• _ABOUT THIS EXERCISE_: Please repeat part of the psoriasis passage word for word. Begin at the words "The National Psoriasis" and stop after "fatty lipid lecithin.".

The National Psoriasis Foundation says psoriasis is considered the most prevalent autoimmune disease in the U.S. A chronic disease that affects the skin, psoriasis occurs when your body’s immune system, which normally attacks invading bacteria and viruses, sends out a faulty signal that speeds up the growth cycle of skin cells. Research has shown connections between psoriasis and various vitamin and mineral deficiencies including zinc and vitamin D as well as the fatty lipid lecithin.


Psoriasis comes in five different forms known as plaque, guttate, inverse, pustular and erythrodermic. Plaque psoriasis is the most common form and presents itself as raised patches or lesions on the skin. These lesions are covered with a silver-white buildup of dead skin cells that is referred to as scales. Psoriasis can affect any location on the body, though plaque psoriasis tends to attack the scalp, elbows, lower back and knees. About 30 percent of patients diagnosed with psoriasis will develop psoriatic arthritis which causes pain and swelling in the joints.


Lecithin can be found naturally in foods such as egg yolk, soybeans, grains, fish, legumes and peanuts. It is found in all living cells as a part of the cell membrane and is responsible for regulating nutrients in and out of the cell. It is a fatty substance and a member of a chemical family known as phosphatidylcholine. In the treatment of psoriasis, lecithin is mixed with coal tar to make a topical solution known as Psoriderm cream. The lecithin works to soften the psoriasis scales so the coal tar can be absorbed to break down the skin.


Zinc is a metal and is known as an essential trace element because your body needs only a small amount for proper growth and maintenance, including immune function. Zinc can be found in meats, seafood, dairy products, nuts and whole grains. A 2000 study published in “Der Hautarzt” looked at the serum zinc levels in patients with psoriasis due to the controversial connection between zinc and certain dermatological conditions. What they determined was that zinc levels were no different between healthy populations tested and that zinc supplementation was only necessary if a zinc deficiency is identified. Consult your physician regarding serum zinc level testing and he can advise if a zinc supplementation is necessary.

• _RECORD EXCERPTS_:
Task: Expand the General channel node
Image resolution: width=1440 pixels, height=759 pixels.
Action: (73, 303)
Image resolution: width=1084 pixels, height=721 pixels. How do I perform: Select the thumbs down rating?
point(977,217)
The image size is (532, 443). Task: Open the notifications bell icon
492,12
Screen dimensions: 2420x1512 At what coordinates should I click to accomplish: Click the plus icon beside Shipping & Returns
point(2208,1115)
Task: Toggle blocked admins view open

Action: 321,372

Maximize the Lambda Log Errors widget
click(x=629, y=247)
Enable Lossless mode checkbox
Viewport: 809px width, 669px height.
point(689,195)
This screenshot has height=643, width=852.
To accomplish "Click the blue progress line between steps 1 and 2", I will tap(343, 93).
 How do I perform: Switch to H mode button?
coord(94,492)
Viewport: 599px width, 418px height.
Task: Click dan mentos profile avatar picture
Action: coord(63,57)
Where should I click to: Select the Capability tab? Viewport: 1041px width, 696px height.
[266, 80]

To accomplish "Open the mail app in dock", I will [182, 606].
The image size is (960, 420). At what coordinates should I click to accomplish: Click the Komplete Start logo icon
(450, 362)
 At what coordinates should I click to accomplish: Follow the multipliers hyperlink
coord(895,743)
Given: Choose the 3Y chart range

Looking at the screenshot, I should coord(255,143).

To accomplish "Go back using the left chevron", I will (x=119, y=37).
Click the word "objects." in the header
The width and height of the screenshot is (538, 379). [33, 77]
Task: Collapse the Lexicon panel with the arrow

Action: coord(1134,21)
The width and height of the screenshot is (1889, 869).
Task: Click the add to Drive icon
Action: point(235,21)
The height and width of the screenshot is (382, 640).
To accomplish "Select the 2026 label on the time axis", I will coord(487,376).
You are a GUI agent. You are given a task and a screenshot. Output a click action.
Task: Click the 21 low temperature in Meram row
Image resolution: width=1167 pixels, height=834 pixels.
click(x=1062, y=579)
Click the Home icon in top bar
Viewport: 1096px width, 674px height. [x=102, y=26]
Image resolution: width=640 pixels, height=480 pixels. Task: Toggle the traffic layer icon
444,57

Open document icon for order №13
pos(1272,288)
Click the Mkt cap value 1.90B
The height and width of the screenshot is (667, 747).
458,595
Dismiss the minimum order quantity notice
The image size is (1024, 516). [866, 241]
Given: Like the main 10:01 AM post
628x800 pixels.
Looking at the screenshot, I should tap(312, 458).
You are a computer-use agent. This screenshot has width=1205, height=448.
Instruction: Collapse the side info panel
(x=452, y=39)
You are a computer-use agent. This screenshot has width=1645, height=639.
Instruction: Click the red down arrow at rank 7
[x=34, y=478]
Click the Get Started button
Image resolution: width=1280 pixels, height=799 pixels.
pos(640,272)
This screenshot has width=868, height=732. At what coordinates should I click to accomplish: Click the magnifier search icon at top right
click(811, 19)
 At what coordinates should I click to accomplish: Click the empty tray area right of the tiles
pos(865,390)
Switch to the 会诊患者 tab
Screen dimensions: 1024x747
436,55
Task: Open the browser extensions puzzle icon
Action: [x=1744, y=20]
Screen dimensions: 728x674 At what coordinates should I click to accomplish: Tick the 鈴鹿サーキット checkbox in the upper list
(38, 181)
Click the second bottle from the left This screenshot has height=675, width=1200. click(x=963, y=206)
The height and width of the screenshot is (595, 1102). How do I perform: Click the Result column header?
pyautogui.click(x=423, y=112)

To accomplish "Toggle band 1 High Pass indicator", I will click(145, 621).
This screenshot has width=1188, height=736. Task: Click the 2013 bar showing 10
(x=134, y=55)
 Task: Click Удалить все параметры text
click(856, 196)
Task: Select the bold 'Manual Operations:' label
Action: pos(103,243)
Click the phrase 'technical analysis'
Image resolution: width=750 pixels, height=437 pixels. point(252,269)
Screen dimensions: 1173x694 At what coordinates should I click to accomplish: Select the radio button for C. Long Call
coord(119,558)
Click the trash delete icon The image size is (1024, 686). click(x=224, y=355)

• _YOUR SOLUTION_:
The National Psoriasis Foundation says psoriasis is considered the most prevalent autoimmune disease in the U.S. A chronic disease that affects the skin, psoriasis occurs when your body’s immune system, which normally attacks invading bacteria and viruses, sends out a faulty signal that speeds up the growth cycle of skin cells. Research has shown connections between psoriasis and various vitamin and mineral deficiencies including zinc and vitamin D as well as the fatty lipid lecithin.